La musique est un type de langage que partagent tous les peuples de la planète. Non que tous les peuples partagent les mêmes codes musicaux, que la musique ait pour tous la même signification, la même valeur ou la même fonction, ou qu’elle suscite les mêmes émotions. L’universalité de la musique tient au fait que tous les peuples ont développé un langage musical, de la même manière qu’ils ont développé une langue parlée. Ce simple fait suffirait à montrer l’essentialité de la musique pour Homo sapiens. Les développements de l’imagerie cérébrale et les études sur les effets de la musique sur le cerveau et le corps humains à la fin du 20e siècle confirment la singularité de la réponse d’Homo sapiens à la musique.

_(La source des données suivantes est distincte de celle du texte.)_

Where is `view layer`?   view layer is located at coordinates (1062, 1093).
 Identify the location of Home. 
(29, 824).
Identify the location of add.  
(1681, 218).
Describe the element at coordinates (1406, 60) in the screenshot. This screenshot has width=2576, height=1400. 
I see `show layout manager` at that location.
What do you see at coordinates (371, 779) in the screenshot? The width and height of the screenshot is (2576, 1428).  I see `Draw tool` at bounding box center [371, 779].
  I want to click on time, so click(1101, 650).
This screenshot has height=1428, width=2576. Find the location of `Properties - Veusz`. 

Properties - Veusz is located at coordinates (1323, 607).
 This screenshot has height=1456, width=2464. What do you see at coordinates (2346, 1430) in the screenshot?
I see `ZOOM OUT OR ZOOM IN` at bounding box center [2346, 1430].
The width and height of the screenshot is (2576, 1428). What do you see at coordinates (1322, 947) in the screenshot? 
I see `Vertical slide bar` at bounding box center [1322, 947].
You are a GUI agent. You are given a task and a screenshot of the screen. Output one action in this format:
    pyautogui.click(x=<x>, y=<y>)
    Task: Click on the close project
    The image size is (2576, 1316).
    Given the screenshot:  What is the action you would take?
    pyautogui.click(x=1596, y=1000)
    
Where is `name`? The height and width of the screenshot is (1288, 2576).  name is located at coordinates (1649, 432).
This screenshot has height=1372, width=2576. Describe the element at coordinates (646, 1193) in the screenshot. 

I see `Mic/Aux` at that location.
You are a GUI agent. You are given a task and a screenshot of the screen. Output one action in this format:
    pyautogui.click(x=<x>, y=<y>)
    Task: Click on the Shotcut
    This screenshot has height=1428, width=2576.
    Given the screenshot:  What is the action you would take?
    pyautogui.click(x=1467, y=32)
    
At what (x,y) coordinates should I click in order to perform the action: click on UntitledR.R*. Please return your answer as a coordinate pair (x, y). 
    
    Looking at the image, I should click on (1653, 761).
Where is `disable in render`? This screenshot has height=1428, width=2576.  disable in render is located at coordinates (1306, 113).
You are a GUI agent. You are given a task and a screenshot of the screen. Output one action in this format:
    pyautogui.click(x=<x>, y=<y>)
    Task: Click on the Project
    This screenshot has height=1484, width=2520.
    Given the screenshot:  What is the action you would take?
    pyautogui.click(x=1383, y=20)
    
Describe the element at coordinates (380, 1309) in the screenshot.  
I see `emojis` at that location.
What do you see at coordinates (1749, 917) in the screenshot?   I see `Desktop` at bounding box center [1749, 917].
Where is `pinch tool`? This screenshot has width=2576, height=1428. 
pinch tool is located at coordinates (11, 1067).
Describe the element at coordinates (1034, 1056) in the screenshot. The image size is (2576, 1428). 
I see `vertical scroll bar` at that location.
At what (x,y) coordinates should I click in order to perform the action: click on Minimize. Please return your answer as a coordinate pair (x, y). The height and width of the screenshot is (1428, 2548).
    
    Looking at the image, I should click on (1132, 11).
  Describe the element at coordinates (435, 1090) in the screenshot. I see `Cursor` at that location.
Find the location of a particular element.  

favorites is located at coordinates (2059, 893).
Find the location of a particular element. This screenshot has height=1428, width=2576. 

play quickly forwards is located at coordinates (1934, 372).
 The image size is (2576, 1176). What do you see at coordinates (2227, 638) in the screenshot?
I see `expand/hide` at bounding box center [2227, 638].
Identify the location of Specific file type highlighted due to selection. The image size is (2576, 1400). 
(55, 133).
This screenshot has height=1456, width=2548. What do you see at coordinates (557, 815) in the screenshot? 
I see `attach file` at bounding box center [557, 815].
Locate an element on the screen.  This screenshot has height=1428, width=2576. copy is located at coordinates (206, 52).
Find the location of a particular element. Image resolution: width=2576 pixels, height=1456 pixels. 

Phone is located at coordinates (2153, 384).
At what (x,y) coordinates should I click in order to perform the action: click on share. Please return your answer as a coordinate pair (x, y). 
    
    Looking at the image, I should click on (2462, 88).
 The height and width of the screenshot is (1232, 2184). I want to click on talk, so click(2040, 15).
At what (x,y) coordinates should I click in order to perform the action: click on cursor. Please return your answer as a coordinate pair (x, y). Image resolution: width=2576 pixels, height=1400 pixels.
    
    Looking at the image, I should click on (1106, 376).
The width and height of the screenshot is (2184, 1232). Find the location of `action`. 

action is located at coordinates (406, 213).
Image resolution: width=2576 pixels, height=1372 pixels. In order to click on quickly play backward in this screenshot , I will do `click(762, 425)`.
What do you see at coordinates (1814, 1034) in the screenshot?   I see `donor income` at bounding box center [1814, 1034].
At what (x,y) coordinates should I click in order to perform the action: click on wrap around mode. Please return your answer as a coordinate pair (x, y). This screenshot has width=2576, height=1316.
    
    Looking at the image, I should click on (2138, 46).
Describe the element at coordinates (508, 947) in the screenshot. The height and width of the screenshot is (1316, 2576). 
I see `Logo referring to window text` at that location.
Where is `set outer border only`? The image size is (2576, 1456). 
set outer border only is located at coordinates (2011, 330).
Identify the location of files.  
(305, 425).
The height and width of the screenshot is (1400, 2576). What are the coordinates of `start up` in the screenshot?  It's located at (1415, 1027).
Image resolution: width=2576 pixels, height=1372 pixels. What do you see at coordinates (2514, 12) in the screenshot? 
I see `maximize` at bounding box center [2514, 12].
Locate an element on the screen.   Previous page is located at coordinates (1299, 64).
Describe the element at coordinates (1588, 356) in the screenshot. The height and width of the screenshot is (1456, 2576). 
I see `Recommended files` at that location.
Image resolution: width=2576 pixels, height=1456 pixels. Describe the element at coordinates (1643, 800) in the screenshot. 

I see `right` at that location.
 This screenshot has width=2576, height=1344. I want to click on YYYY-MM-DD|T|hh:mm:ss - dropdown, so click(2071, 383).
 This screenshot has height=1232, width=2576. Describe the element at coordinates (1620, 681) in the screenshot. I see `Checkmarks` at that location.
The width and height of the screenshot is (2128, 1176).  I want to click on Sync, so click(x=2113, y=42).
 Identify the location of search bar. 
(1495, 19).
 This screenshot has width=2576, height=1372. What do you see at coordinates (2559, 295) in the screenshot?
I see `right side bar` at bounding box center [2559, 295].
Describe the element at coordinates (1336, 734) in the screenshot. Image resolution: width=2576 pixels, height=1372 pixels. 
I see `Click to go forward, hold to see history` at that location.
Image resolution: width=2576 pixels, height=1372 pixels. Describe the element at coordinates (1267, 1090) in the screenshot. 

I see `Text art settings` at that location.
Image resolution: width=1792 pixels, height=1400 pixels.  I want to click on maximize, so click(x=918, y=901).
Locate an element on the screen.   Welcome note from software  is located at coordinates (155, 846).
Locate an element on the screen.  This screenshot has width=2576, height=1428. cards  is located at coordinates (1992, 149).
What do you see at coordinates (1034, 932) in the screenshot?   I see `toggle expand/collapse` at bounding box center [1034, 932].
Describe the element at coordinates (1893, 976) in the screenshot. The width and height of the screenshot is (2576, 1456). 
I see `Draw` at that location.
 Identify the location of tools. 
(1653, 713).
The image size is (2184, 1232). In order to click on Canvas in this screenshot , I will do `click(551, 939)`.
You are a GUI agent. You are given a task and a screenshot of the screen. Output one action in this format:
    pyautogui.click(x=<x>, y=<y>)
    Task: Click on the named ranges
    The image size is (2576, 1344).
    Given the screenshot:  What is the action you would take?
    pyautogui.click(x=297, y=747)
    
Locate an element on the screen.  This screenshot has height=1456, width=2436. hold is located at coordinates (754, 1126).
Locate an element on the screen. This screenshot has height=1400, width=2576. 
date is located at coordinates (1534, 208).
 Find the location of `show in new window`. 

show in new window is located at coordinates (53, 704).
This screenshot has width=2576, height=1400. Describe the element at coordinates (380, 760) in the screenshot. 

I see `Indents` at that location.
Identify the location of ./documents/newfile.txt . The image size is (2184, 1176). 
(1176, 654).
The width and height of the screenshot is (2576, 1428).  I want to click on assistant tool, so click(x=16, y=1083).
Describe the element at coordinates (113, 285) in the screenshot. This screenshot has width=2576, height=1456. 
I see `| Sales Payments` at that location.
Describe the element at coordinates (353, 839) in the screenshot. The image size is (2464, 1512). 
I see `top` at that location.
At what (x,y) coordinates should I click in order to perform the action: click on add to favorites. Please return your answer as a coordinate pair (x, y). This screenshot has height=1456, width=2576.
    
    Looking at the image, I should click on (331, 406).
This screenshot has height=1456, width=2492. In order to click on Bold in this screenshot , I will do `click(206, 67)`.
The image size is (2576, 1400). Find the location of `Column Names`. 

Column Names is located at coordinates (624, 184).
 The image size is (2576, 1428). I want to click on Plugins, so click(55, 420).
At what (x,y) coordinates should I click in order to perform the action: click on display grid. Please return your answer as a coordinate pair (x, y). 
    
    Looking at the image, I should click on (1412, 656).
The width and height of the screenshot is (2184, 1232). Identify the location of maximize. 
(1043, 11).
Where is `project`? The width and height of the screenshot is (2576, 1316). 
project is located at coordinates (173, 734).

Selon la psychologue et musicologue russe Dina Kirnarskaya1, les humains sont des musiciens naturels. L’ « homme musical », celui qui crée, joue et écoute de la musique serait plus ancien qu’Homo sapiens lui-même. Nos ancêtres auraient joué de la musique avant même de savoir mesurer, dénombrer ou expliquer les choses. Certains anthropologues (Brown, Merker et Wallin2) affirment même qu’il est possible que nos lointains ancêtres aient été des hominidés chantants avant d’être des humains parlants. Plusieurs arguments, anthropologiques, linguistiques et anatomiques3 viennent appuyer cette hypothèse de la précédence de la musique sur le langage parlé. Quand on observe les bébés, on note qu’ils sont particulièrement sensibles à la musique et à la musicalité d’une phrase, d’une intonation ; ils répondent davantage aux chansons qu’aux phrases neutres. En fait, c’est en observant notre cerveau que l’on comprend à quel point celui-ci est « fait pour » analyser et comprendre la musique.

La musique dans la tête !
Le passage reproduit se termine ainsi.